# TRAVAIL DEMANDÉ:
(a) Dans le texte sur le général Nivelle, recopiez le passage allant de « Le Petit Journal » à « nationale de Dunkerque. ».
(b) D'après le texte sur le général Nivelle, dans quelle ville et à quelle date celui-ci est-il né ?

# DOCUMENT SOURCE:
-------

LE GÉNÉRAL NIVELLE

 

Commandant de l'armée de Verdun

La bataille de Verdun, qui, dès les premiers jours, avais mis une fois de plus en relief les éminentes qualités militaires du général Pétain, a fait surgir, en se prolongeant, un autre chef de haute valeur le général Nivelle, commandant du 3e corps d'armée. Leurs mérites, à tous deux, viennent d'être officiellement consacrés, et les services signalés qu'ils ont rendus récompensés.
Les journaux, en effet, nous ont appris, ces jours derniers, que le général Petain recueillait, à la tête du groupe des armées du centre (secteur Soissons-Verdun), la succession du général de Langle de Cary - dont il convient de rappeler ici le rôle brillant dans la bataille de la Marne, où il eut à la victoire une part importante - tandis qu'il était remplacé lui-même à la tête de l'armée spéciale chargée de la défense de Verdun par le général Nivelle.
Le Petit Journal du 14 mai rappelais que le général Nivelle appartiens à une véritable famille de soldats. Son grand-père paternel a fait les campagne du 1er Empire et a été retraité comme lieutenant porte-drapeau du 4e régiment-d'infanterie, chevalier de la Légion d'honneur
Son père, capitaine au même régiment, fut, en 1870, colonel de la garde nationale de Dunkerque.
Le nouveau chef de l'armée de Verdun est né à Tulle, le 15 octobre 1856. Sa carrière se résume en ces quelques étapes. École polytechnique, École d'application d'artillerie de Fontainebleau, Saumur, et plus tard Ecole de guerre ; stages en Tunisie, en Algérie ; campagne de Chine de 1900-1901 ; état-major de l'armée, puis chef d'état-major de la division d'Alger. Au début de la guerre, le colonel Nivelle commandait, à Besançon, le 5e régiment d'artillerie, à la tête duquel il partit en campagne et se distingua déjà particulièrement. Si sien que sa récente élévation, les notes élogieuses qui l'ont fait connaître à la foule reconnaissante des Français n'ont pas été pour tout le monde une révélation.
Notre confrère l'Illustration exhume à ce propos quelques extraits d'articles parus au cours de l'été de 1915 dans la Revue des Deux Mondes, et où M. Charles Nordmann, qui servit « au ...e régiment d'artillerie », racontait les Impressions d'un combattant. C'est là que nous recueillons ce portrait du nouveau commandant de l'armée de Verdun :
« Le colonel N..., sous les ordres de qui j'ai eu l'honneur de servir comme agent de liaison pendant un temps trop court à mon gré, m'a donné tout à l'heure l'ordre de faire seller les chevaux. Nous devons aller faire une reconnaissance et la journée sera bien remplie.

-------

# JEU DE DONNÉES:
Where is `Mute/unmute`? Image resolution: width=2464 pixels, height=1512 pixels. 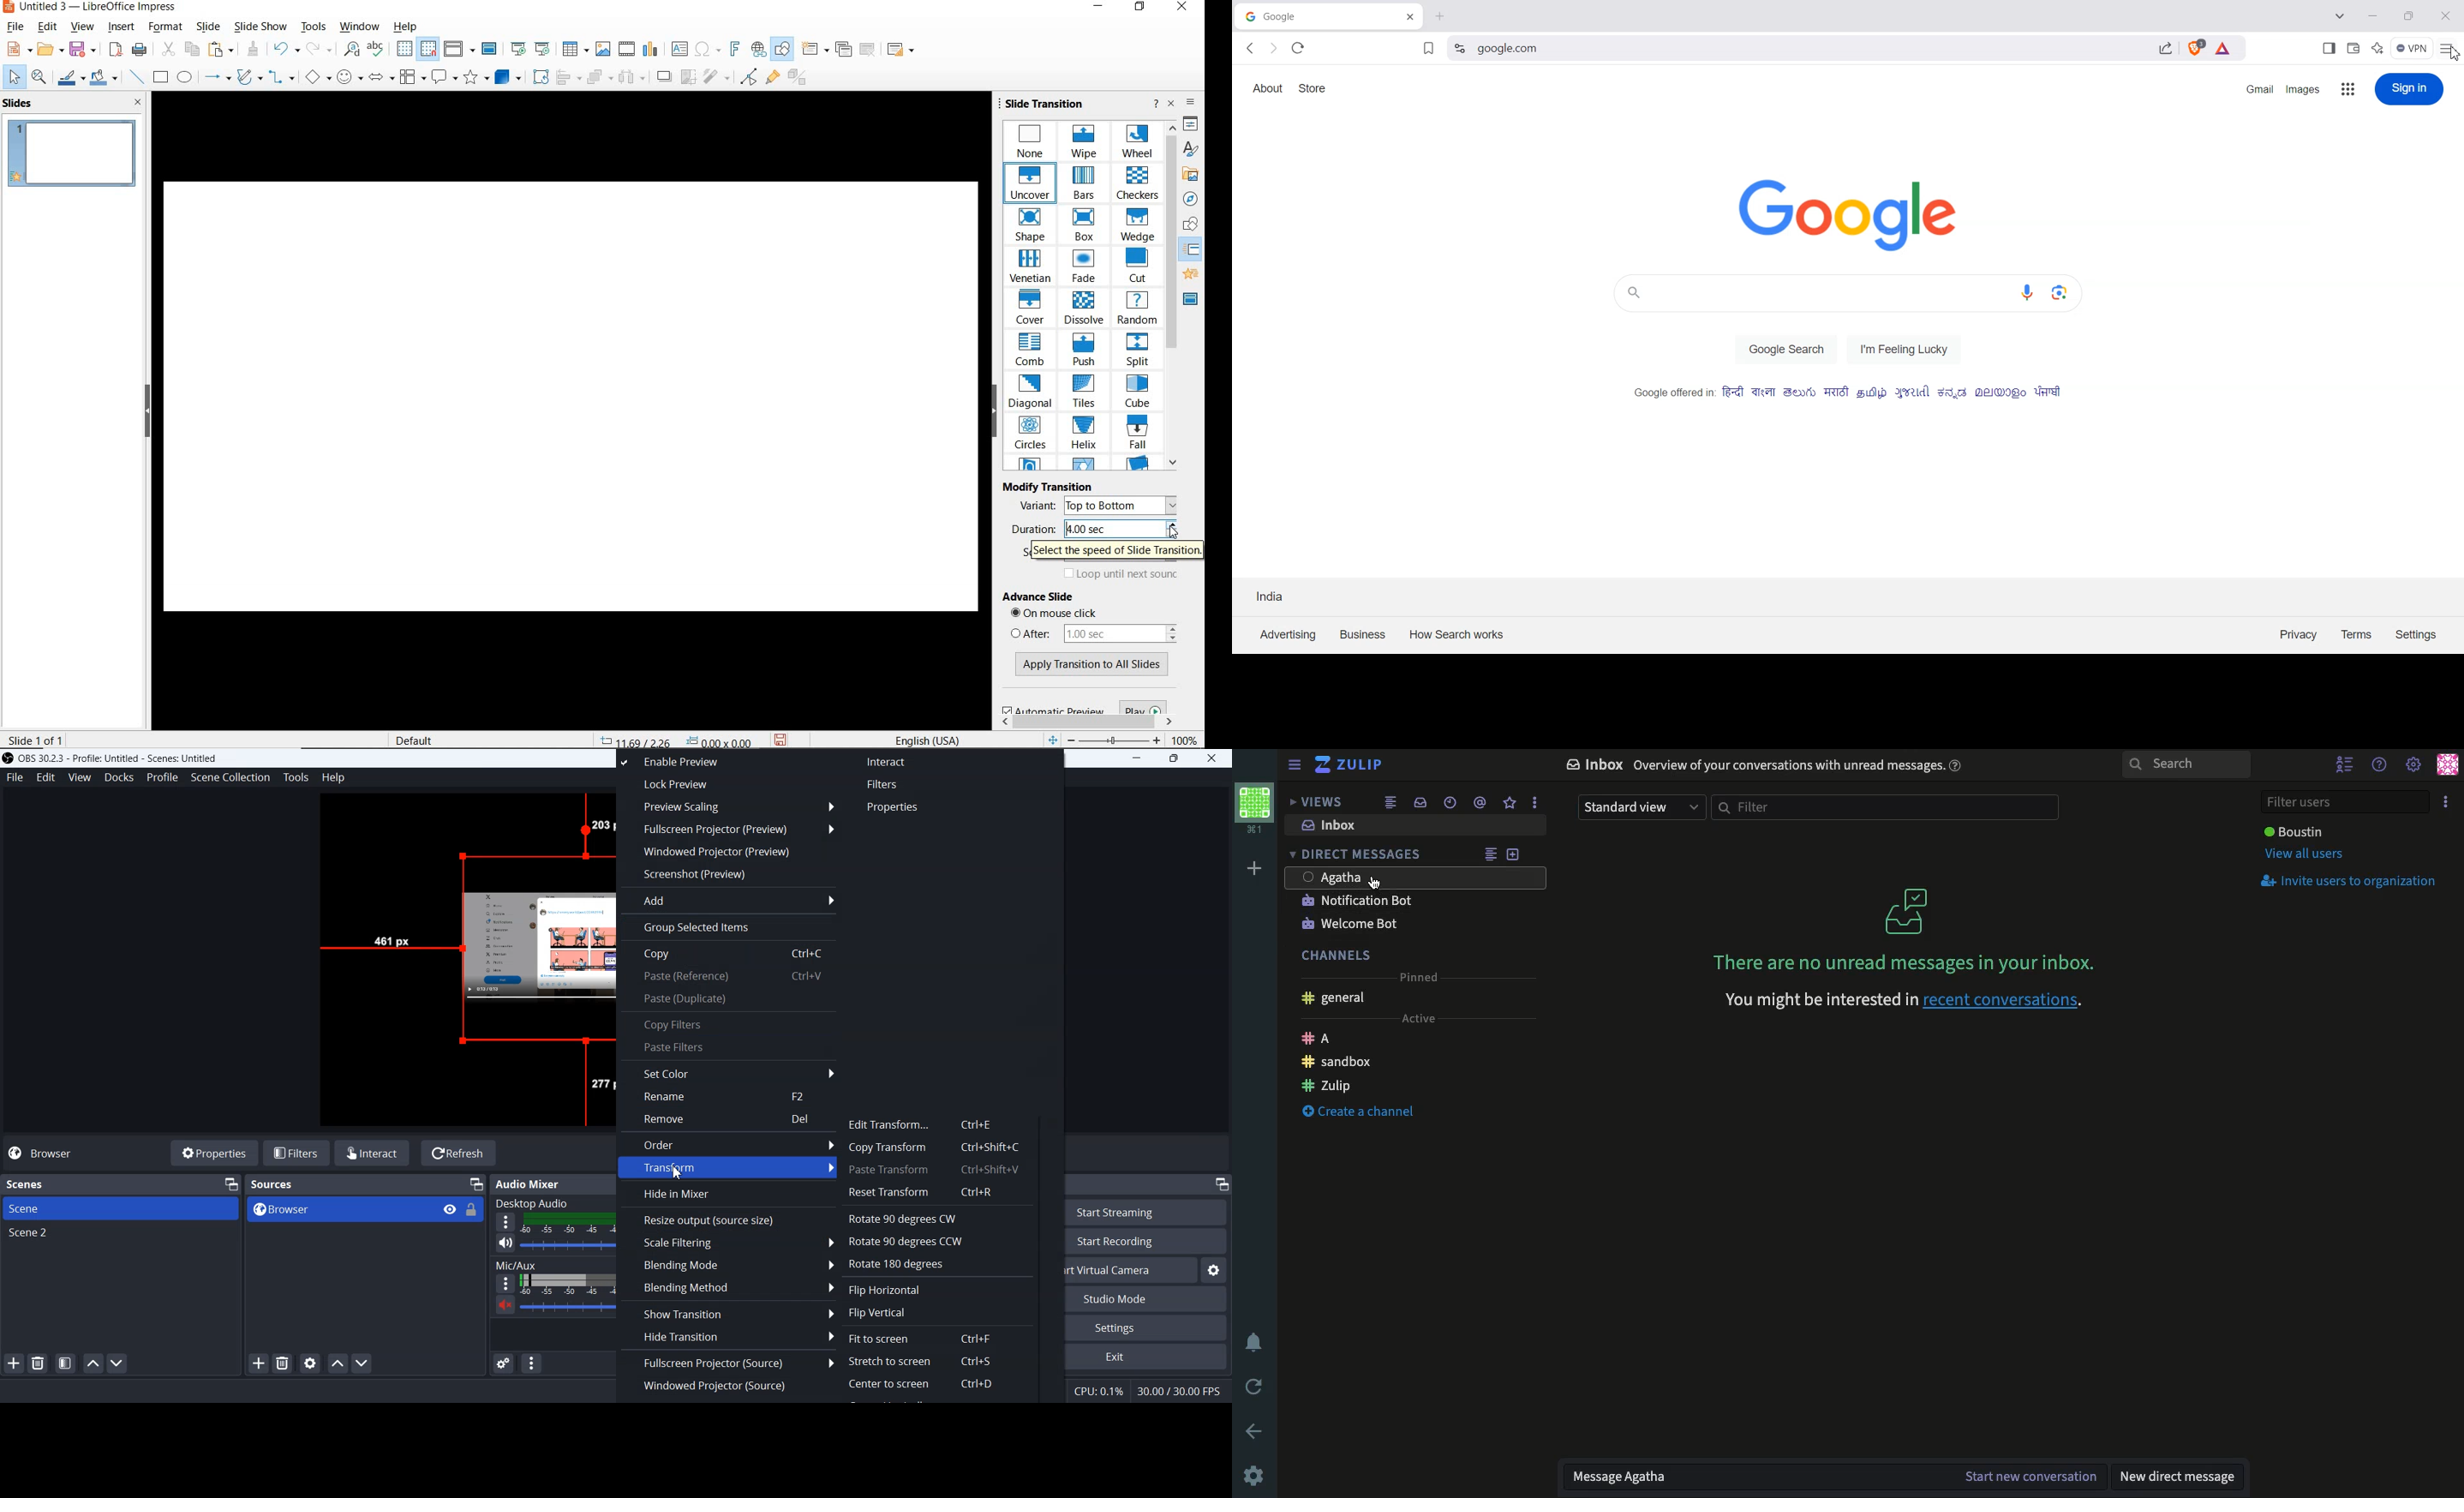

-------

# CORRIGÉ:
(a)
Le Petit Journal du 14 mai rappelais que le général Nivelle appartiens à une véritable famille de soldats. Son grand-père paternel a fait les campagne du 1er Empire et a été retraité comme lieutenant porte-drapeau du 4e régiment-d'infanterie, chevalier de la Légion d'honneur
Son père, capitaine au même régiment, fut, en 1870, colonel de la garde nationale de Dunkerque.

(b) À Tulle, le 15 octobre 1856.